Tuesday, April 26, 2016

Reflections from Israel and Palestine, Part One

“O Little Town of Bethlehem:” 

I grew up going to Sunday school and worship in a small Presbyterian Church. Every Advent and Christmas Eve we sang this classic hymn; I can instantly bring up its tune in my mind. I cherish the memory I have, as a young boy, helping my Mom carefully unwrap her ceramic manger scene and setting it up. I have this idyllic, romantic image of Bethlehem. My imagination created a Christmas story that was soft and innocent with a beautiful Mary, an honest Joseph, a delicate but divine baby Jesus along with prayerful, reverent shepherds and majestic wise men. Somewhere deep in my heart I wish I could have that image back again.

My innocent imagination of the little town of Bethlehem is now forever shattered by the truth of what Bethlehem is today. The Presbyterian Peacemaking Program study tour on which I participated did not do the typical, fly-by tourist visit to Bethlehem. Most tours quickly visit the Church of the Nativity and Manger Square to buy an olive wood manger scene and then quickly escape back to the security of Israel. We did those things, but we also went deep into the bleeding heart of Bethlehem, Palestine. This real Bethlehem has shaken me, tossed all my preconceptions around a bit, and immersed me deeply in the history, ambiguity and the pain of the Israel/ Palestine conflict. This is our Holy Land; it is a profoundly conflicted place.

The Evangelical Lutheran Christmas Church is a mission partner of our PCUSA World Mission program; one of the leaders of our study tour, the Rev. Kate Taber, now serves as our mission coworker on the staff of this amazing congregation. It is a short walk from the Church of the Nativity to Christmas Church along the main street of Bethlehem. Our team walked back and forth from our Manger Square Hotel to Christmas Church several times; it is a delightful walk overflowing with all the colors and flavors of Palestine today. I wandered up and down this way alone during some free time on a sunny, Sunday afternoon checking out the shops, the vendors and people watching. But I wonder how many tourists would never consider, and how Americans are afraid, to make this walk because of our perceptions and stereotypes about the Palestinians who live there?
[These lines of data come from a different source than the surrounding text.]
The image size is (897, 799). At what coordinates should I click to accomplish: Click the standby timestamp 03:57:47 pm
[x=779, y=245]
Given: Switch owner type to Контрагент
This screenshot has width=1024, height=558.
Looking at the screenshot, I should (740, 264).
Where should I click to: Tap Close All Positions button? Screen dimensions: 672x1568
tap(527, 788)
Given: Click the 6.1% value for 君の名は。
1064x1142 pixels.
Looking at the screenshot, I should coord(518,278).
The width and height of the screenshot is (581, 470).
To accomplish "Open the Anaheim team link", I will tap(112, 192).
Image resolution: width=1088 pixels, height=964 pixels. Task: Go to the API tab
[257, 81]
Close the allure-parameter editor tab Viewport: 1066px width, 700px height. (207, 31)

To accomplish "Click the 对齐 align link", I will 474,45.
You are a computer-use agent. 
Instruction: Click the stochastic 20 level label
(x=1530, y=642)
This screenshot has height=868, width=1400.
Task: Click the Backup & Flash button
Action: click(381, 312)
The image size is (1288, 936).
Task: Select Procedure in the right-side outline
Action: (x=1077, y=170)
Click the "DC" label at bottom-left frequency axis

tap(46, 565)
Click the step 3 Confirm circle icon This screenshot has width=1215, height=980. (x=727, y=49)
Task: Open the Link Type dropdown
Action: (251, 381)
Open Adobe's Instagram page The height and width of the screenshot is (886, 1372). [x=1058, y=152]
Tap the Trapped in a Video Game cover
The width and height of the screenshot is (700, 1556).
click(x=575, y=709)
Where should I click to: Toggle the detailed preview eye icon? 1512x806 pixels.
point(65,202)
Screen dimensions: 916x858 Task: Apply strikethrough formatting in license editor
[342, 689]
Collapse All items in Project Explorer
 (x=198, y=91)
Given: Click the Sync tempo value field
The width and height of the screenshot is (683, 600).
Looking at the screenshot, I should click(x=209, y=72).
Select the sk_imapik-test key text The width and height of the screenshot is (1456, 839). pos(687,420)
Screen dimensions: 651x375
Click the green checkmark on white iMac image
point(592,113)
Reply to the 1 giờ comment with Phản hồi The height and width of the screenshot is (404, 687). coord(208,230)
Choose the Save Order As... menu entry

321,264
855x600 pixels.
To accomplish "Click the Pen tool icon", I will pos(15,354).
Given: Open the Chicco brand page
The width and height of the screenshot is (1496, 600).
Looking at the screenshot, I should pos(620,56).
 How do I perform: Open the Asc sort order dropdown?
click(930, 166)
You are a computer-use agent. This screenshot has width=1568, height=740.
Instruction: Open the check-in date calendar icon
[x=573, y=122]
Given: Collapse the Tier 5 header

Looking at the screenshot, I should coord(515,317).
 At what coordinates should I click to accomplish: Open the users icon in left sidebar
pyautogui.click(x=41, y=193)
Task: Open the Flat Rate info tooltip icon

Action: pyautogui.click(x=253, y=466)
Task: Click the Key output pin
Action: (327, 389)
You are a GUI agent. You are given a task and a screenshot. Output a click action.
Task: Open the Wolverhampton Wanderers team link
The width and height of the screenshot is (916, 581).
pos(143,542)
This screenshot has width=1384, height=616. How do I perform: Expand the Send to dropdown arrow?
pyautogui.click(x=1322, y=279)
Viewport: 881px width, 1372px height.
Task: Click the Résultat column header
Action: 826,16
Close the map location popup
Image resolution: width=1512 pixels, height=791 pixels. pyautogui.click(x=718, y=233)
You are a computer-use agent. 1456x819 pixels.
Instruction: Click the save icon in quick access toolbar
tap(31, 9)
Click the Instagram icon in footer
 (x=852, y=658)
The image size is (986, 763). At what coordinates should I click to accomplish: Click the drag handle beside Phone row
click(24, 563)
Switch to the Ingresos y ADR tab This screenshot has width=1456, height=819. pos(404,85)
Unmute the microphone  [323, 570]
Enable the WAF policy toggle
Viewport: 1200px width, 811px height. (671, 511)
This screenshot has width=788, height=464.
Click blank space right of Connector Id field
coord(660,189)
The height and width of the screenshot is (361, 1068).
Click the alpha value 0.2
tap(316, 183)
I will make a strong statement: To be a Presbyterian today and to try in any, significant way to contribute to our church’s work in mission and peacemaking you must be educated about the work of Lutheran Christmas Church in Bethlehem, Palestine. You can start by reading the recent book by the senior pastor: The Rev. Dr. Mitri Rahab, Faith in the Face of Empire: The Bible Through Palestinian Eyes or, at least, learning about him at his website.

"Pray for the peace of Jerusalem" Psalm 122: 6.